Keywords

1 Introduction

The main operation in many cryptographic protocols based on elliptic curves is scalar multiplication, which is performed via repeated point addition and doubling. In early works formulas for the group operation used different sequences of instructions for addition and doubling [22, 28]. This resulted in more optimized implementations, since doublings can be faster than general additions, but naïve implementations suffered from side-channel attacks [23]. Indeed, as all special cases have to be treated differently, it is not straightforward to come up with an efficient and side-channel secure implementation.

A class of elliptic curves which avoids these problems is the family of curves proposed by Bernstein and Lange, the so-called Edwards curves [8]. Arguably, the primary reason for their popularity is their “complete” addition law. That is, a single addition law which can be used for all inputs. The benefit of having a complete addition law is obvious for both simplicity and side-channel security. Namely, having only one set of formulas that works for all inputs simplifies the task of implementers and thwarts side-channel analysis and more refined attacks, e. g. safe-error attacks [38]. After the introduction of Edwards curves, more curves models have been shown to possess complete addition laws [6, 7]. Moreover, (twisted) Edwards curves are being deployed in software, for example in the library NaCl [10]. In particular, software implementations typically rely on specific curves, e. g. on the Montgomery curves Curve25519 [5] by Bernstein or Curve448 [19] proposed by Hamburg.

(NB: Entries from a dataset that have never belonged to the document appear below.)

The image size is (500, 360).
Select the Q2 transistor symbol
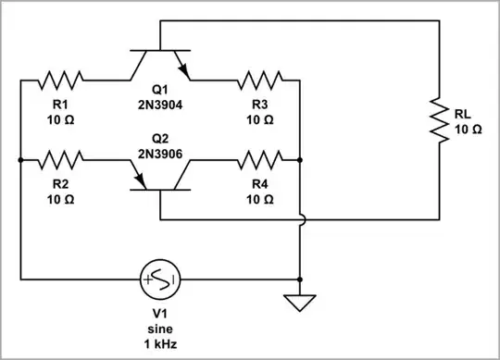(x=160, y=176)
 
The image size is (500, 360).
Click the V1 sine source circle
(x=160, y=279)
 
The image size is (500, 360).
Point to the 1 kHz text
(x=160, y=344)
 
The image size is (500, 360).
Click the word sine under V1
(x=160, y=329)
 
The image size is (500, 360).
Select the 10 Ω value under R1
(x=62, y=119)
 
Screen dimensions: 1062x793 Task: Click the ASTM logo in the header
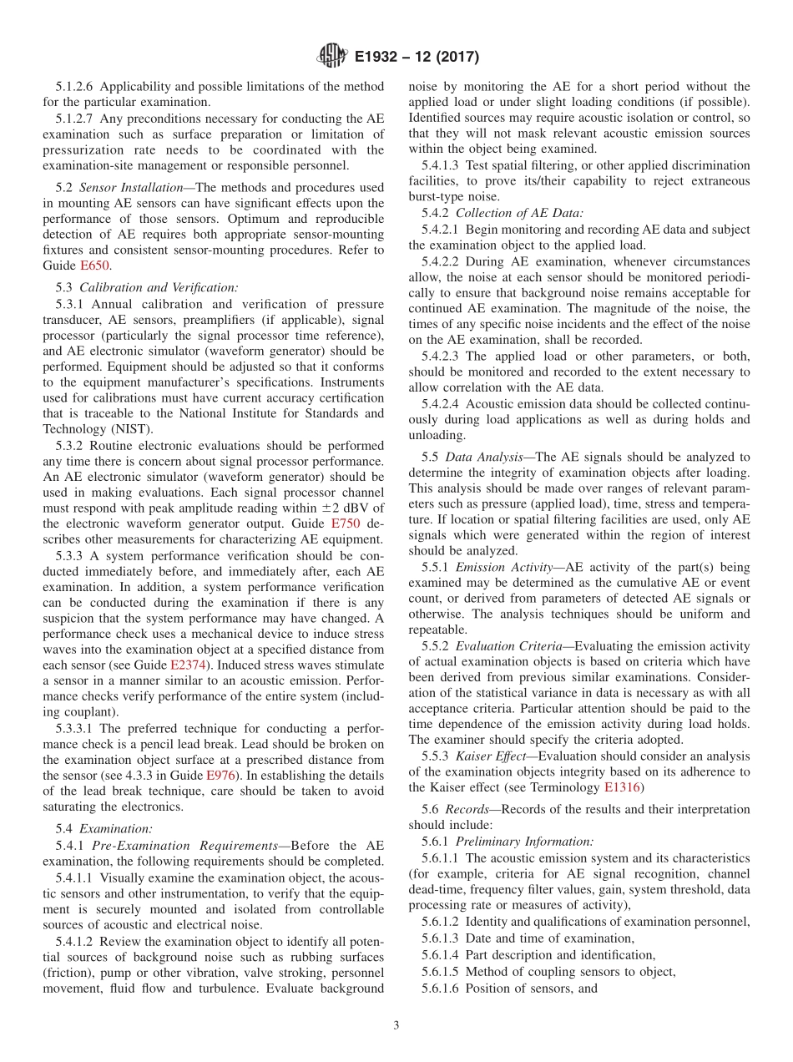pyautogui.click(x=332, y=56)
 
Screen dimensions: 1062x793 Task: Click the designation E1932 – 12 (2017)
pyautogui.click(x=417, y=57)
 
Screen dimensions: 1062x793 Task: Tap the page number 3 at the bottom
pyautogui.click(x=396, y=1026)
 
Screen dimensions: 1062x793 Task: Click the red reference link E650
pyautogui.click(x=94, y=266)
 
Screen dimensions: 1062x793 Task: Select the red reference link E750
pyautogui.click(x=346, y=523)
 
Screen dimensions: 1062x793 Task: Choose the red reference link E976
pyautogui.click(x=221, y=775)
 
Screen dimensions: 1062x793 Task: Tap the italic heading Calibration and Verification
pyautogui.click(x=158, y=288)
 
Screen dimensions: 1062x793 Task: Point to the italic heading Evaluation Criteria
pyautogui.click(x=513, y=646)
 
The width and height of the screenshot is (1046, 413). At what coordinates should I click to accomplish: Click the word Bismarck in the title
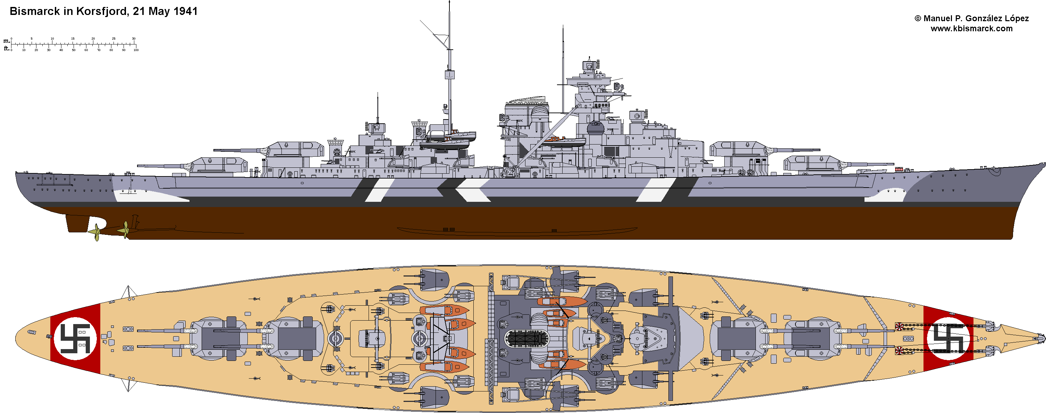pyautogui.click(x=34, y=11)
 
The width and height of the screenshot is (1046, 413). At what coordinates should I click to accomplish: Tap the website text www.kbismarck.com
pyautogui.click(x=971, y=28)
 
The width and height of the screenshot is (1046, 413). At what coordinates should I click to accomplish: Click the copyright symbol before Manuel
pyautogui.click(x=918, y=19)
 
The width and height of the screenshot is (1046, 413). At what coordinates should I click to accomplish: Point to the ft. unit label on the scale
pyautogui.click(x=7, y=48)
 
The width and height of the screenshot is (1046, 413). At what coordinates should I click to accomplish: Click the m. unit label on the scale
pyautogui.click(x=7, y=41)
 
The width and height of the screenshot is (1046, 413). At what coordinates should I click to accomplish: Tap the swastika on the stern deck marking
pyautogui.click(x=75, y=339)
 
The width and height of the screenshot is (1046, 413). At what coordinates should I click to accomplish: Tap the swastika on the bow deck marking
pyautogui.click(x=948, y=339)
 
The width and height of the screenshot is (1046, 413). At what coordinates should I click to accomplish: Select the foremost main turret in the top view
pyautogui.click(x=812, y=339)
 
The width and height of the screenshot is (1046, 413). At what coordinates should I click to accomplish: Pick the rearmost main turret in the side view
pyautogui.click(x=219, y=165)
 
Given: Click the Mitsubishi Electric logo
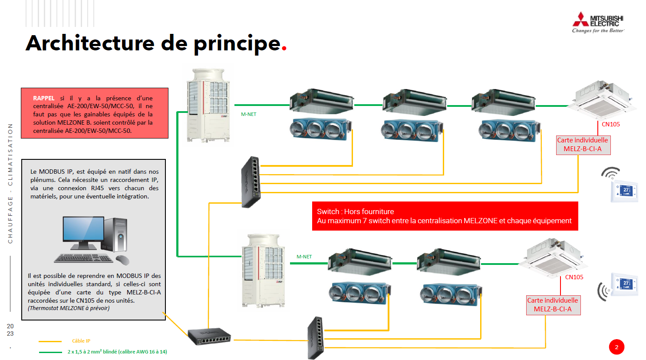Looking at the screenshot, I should click(598, 23).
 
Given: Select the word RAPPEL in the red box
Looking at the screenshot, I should click(44, 98).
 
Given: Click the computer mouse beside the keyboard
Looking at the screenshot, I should click(122, 260).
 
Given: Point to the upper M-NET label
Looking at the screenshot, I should click(248, 114).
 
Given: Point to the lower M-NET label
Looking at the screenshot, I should click(304, 257).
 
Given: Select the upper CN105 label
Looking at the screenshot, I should click(610, 124).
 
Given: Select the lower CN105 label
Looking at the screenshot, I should click(574, 277).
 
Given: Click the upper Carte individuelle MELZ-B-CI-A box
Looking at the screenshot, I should click(583, 145).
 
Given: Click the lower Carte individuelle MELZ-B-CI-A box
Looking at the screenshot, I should click(553, 305).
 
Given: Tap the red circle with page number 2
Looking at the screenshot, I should click(616, 347).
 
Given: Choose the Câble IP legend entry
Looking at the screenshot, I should click(81, 341).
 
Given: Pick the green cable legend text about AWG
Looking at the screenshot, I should click(117, 352).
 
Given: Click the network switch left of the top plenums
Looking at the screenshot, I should click(250, 182).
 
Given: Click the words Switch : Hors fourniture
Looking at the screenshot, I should click(355, 211).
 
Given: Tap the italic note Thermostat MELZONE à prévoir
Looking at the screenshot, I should click(69, 308).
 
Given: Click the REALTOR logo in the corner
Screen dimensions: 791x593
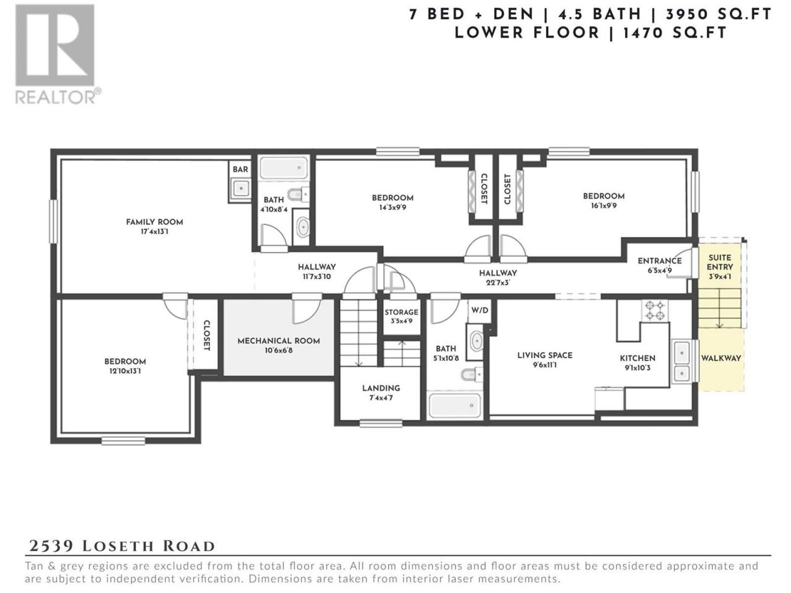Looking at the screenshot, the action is (x=57, y=54).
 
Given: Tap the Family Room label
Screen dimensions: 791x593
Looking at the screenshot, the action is (x=154, y=222).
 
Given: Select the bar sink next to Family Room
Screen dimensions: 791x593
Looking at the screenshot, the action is (x=240, y=188).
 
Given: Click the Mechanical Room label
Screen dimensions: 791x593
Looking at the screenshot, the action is (x=279, y=341).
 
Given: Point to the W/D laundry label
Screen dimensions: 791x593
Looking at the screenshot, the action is (x=480, y=310).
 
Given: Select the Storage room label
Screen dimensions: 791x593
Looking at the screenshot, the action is (x=401, y=312).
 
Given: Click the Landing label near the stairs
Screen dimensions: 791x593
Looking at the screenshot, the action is (x=381, y=388).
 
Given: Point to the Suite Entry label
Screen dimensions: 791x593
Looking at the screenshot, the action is (x=720, y=262).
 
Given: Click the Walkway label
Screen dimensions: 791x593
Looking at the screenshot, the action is (x=721, y=358).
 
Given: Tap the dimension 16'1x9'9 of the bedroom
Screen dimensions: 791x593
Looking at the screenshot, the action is (x=603, y=206).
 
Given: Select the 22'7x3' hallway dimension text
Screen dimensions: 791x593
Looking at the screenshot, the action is (x=498, y=283).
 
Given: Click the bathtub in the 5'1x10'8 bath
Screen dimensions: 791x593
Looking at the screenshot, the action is (x=455, y=405).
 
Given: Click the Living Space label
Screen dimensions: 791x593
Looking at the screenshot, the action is (x=544, y=355).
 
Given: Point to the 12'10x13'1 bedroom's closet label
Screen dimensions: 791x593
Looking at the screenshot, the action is (x=206, y=335).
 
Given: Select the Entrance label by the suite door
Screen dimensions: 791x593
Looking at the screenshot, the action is (x=659, y=261).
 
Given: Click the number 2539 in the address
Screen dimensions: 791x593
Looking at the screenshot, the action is (x=51, y=546).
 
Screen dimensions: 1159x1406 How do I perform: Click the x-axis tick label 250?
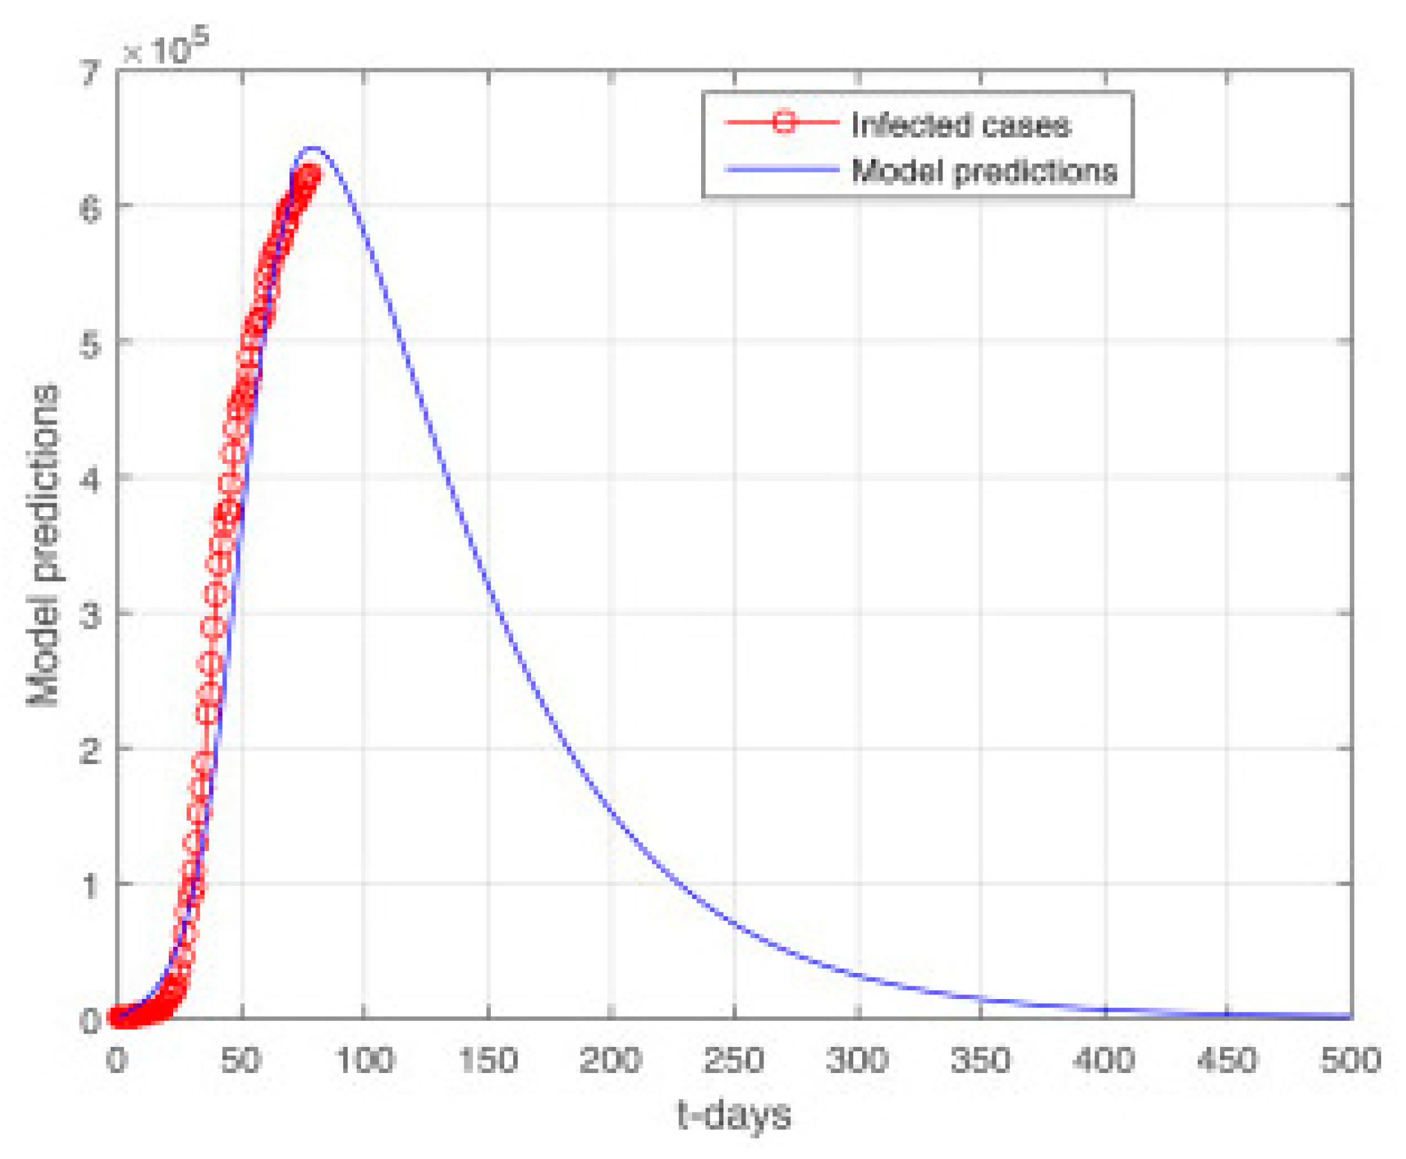[x=734, y=1060]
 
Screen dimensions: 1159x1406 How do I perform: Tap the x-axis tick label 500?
[x=1351, y=1060]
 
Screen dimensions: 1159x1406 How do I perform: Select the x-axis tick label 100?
[x=364, y=1060]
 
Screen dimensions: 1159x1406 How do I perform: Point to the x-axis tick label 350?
[x=981, y=1060]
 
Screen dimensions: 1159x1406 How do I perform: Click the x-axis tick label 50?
[x=241, y=1060]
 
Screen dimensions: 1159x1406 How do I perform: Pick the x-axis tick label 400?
[x=1104, y=1060]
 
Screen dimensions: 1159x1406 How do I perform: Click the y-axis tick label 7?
[x=90, y=72]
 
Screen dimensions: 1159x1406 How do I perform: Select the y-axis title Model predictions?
[x=43, y=544]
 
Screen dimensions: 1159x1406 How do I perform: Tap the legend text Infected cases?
[x=961, y=125]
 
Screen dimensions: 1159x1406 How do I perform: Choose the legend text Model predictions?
[x=984, y=171]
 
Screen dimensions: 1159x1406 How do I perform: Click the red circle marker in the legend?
[x=783, y=123]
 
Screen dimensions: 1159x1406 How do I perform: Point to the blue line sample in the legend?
[x=782, y=169]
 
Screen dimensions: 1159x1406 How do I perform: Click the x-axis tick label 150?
[x=488, y=1060]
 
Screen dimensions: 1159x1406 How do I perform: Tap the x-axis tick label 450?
[x=1228, y=1060]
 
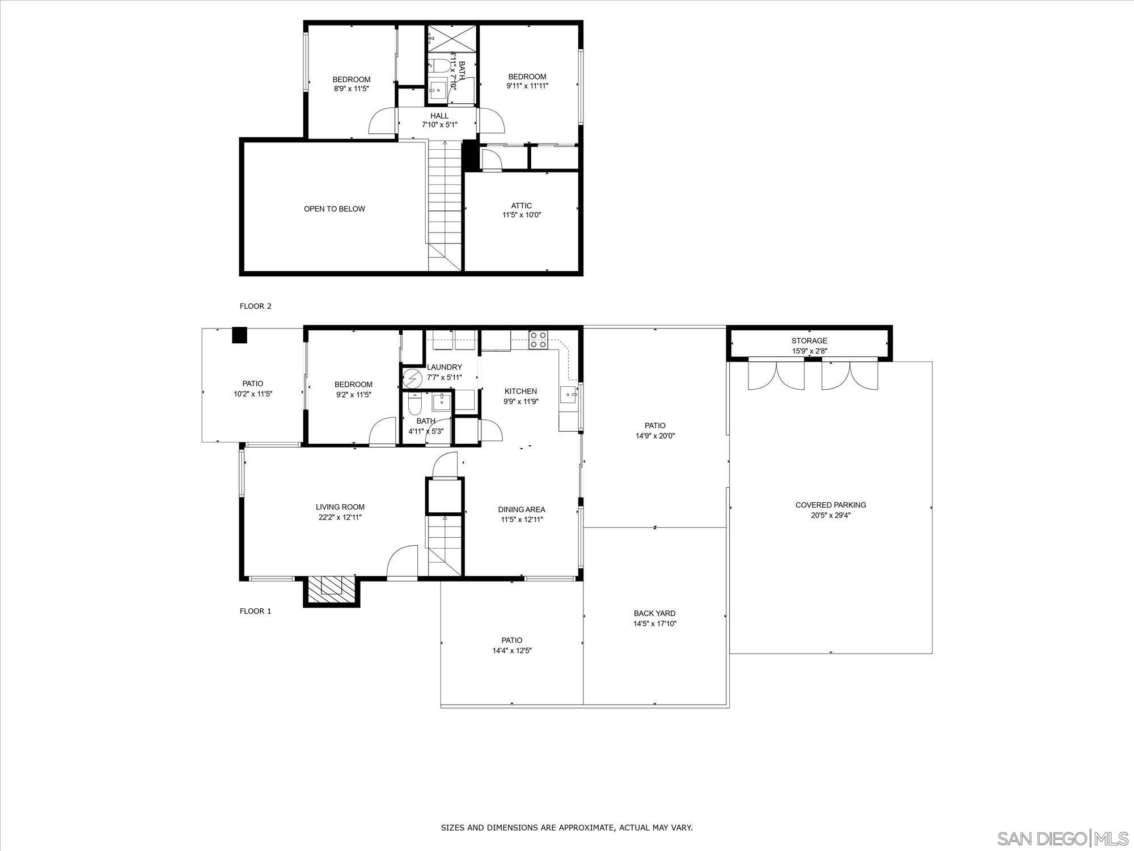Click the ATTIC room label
click(x=521, y=206)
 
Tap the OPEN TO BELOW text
click(x=335, y=209)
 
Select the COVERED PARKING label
click(x=831, y=505)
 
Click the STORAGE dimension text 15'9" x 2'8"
click(x=809, y=351)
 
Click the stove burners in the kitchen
click(x=538, y=339)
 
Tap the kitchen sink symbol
click(x=569, y=393)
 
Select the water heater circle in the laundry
click(x=413, y=377)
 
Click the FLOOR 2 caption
click(x=256, y=306)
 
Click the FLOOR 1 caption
click(x=256, y=611)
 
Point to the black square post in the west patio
click(x=240, y=335)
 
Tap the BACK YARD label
click(x=654, y=613)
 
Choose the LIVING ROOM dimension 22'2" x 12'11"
click(x=340, y=517)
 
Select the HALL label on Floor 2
click(x=439, y=116)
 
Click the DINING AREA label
click(x=522, y=509)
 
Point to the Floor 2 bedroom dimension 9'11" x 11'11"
click(x=527, y=86)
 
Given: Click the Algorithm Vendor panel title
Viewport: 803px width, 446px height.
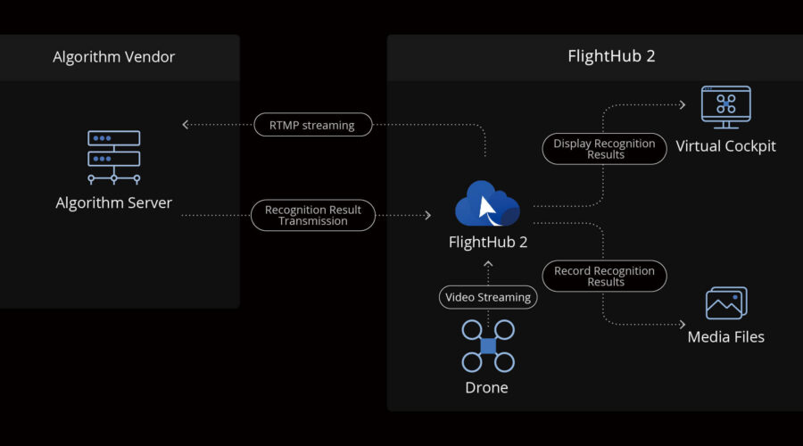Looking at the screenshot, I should click(113, 57).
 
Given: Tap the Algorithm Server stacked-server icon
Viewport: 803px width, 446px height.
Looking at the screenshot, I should click(113, 157).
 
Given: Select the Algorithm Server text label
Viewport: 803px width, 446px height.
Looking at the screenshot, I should click(113, 202).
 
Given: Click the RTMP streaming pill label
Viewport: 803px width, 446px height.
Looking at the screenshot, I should click(311, 125).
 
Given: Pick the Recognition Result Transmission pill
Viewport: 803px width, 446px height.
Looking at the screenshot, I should click(312, 215).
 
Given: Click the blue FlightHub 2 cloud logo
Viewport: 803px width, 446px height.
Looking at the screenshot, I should click(487, 204).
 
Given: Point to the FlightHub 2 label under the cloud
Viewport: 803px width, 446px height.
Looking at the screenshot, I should click(487, 242).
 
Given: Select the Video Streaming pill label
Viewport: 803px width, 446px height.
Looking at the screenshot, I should click(487, 297).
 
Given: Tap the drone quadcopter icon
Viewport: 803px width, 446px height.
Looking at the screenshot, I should click(488, 346).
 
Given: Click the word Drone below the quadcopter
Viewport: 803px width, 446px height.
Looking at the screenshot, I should click(487, 388).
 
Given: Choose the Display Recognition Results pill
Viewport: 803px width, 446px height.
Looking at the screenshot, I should click(604, 149).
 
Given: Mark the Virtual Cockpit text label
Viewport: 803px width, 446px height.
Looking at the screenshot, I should click(725, 145).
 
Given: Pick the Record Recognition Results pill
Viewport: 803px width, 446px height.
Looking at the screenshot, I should click(604, 277).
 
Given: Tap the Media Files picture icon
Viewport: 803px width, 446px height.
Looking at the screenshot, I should click(725, 303).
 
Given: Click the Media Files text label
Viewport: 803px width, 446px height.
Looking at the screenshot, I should click(725, 337).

Moving to a hardware scenario, using the nice properties of these specific curves is not as straightforward anymore. Hardware development is costly, and industry prefers IP cores as generic solutions for all possible clients. Moreover, backwards compatibility is a serious concern, and most current standards [12, 15, 29] regarding large prime fields contain prime order curves in short Weierstrass form. This prohibits using (twisted) Edwards, (twisted) Hessian and Montgomery curves. The desire for complete addition formulas for prime order curves in short Weierstrass form was recognized and Renes, Costello and Batina [31] proved this to be realistic. They present complete addition formulas with an efficiency loss of 34 %–44 % in software when compared to formulas based on Jacobian coordinates, depending on the size of the field.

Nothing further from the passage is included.